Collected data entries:
[Start of section]

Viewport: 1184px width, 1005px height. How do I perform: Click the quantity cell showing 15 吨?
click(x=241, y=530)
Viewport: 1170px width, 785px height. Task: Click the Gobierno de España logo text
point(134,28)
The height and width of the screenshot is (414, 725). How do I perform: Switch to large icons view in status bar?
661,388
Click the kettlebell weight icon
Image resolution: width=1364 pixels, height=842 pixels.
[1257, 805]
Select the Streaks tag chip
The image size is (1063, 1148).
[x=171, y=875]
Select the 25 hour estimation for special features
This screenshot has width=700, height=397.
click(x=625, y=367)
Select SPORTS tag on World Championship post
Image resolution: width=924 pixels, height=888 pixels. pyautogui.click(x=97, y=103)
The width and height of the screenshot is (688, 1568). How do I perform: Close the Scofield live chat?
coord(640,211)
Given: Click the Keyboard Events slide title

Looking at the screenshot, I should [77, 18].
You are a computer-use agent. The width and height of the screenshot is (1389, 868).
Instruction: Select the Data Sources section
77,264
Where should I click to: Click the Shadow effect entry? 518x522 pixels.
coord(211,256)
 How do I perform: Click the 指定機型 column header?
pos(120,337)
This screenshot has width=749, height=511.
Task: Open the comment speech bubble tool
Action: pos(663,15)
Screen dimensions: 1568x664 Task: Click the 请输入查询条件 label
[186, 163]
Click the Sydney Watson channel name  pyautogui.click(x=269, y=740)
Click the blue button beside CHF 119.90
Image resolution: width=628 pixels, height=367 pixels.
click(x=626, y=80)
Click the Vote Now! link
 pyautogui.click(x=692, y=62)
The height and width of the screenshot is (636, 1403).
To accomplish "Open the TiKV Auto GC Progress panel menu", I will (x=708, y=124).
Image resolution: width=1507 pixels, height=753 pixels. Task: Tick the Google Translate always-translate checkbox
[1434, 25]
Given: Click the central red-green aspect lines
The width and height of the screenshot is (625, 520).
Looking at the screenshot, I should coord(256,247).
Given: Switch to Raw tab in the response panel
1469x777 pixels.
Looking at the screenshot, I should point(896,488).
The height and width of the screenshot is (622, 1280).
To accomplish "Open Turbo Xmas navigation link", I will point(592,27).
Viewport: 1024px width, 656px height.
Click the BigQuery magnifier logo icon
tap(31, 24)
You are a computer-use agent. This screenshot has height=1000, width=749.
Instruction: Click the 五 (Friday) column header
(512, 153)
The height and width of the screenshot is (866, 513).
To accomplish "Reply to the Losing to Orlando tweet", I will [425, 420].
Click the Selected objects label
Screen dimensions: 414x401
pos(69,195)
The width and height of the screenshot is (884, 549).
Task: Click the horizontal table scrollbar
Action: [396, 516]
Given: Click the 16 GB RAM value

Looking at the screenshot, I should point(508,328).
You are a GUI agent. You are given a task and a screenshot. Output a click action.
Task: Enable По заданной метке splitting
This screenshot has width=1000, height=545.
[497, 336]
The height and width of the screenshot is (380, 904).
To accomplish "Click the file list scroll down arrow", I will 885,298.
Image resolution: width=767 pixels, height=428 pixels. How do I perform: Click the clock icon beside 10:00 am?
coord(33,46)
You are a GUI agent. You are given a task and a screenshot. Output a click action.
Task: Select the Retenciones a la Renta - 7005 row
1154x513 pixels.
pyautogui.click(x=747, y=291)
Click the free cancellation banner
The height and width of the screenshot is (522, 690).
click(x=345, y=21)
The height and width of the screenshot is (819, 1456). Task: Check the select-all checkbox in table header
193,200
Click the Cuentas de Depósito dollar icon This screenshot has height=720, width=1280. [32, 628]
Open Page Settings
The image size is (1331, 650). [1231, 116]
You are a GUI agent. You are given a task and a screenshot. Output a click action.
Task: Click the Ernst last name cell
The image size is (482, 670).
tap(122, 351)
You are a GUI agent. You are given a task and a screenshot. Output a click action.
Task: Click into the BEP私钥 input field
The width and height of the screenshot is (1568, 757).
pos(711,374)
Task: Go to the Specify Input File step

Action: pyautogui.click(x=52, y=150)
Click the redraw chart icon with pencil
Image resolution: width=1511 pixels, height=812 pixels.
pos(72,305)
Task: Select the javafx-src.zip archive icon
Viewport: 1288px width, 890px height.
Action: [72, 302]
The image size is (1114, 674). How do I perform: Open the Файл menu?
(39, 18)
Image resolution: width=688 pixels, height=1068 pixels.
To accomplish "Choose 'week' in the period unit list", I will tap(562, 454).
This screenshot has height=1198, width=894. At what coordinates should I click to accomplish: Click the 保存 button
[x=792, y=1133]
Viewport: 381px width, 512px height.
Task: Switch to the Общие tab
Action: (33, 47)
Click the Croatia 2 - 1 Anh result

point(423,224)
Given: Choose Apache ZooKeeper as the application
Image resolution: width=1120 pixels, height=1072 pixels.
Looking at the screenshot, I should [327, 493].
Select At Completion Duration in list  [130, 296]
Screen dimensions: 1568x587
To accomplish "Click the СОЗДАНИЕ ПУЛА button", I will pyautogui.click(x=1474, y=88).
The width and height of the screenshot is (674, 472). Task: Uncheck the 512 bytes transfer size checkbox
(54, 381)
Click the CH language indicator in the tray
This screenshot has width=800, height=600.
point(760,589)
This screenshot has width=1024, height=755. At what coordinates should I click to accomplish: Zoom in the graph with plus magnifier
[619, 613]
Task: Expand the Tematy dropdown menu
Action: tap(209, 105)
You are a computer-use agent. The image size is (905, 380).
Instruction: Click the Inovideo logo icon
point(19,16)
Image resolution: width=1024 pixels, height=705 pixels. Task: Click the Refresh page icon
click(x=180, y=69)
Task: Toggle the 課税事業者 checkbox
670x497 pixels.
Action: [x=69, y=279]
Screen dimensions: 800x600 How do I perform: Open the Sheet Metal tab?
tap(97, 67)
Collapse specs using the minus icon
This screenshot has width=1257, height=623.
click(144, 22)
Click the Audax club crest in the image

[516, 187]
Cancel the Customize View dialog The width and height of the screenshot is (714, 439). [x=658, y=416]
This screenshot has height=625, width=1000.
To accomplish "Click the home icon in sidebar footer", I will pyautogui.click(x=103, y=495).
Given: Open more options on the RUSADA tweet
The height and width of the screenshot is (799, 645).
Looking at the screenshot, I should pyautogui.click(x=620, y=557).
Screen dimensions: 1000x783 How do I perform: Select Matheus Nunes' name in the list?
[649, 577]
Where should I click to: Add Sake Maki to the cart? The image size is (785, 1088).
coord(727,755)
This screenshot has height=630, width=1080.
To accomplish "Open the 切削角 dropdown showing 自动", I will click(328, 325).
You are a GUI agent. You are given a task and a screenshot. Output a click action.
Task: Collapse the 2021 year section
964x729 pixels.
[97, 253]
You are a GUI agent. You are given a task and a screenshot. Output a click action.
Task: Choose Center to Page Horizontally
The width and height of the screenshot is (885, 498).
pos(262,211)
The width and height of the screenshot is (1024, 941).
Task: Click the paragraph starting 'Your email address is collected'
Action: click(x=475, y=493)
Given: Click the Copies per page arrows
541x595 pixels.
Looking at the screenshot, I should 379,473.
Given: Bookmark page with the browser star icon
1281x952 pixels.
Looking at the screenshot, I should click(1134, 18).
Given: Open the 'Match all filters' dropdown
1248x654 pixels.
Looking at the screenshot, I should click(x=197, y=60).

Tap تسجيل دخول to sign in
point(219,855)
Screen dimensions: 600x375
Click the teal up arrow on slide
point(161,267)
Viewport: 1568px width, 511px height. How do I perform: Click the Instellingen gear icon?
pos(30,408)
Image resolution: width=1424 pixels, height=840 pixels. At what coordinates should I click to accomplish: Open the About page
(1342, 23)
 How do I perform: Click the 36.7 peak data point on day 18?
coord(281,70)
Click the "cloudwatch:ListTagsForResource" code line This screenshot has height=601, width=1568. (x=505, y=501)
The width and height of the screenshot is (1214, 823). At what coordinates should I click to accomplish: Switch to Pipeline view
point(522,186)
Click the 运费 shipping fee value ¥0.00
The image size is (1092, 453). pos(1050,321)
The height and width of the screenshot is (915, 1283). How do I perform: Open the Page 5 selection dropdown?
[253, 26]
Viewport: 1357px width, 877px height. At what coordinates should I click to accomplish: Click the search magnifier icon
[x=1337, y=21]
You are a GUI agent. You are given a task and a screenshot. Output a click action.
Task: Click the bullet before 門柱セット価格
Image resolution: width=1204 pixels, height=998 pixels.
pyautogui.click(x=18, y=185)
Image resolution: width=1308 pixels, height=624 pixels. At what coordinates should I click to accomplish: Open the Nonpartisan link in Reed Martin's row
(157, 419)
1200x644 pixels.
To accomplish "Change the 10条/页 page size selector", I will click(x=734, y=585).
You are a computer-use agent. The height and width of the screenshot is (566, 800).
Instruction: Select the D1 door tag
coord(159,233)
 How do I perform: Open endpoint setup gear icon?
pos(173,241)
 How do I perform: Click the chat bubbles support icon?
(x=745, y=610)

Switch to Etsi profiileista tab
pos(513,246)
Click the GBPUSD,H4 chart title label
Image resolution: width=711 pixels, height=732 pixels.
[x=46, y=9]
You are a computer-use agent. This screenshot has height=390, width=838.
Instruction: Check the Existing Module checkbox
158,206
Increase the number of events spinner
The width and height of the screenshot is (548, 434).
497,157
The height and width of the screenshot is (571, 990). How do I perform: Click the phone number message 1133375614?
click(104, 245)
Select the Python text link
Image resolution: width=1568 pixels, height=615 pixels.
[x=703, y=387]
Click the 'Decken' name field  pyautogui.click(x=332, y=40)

[End of section]

§ **WORK TO BE COMPLETED**:
Look through the records for the word "panel". Every line that has it should be copied.

§ **OUTPUT FOR THIS EXERCISE**:
To accomplish "Open the TiKV Auto GC Progress panel menu", I will (x=708, y=124).
Given: Switch to Raw tab in the response panel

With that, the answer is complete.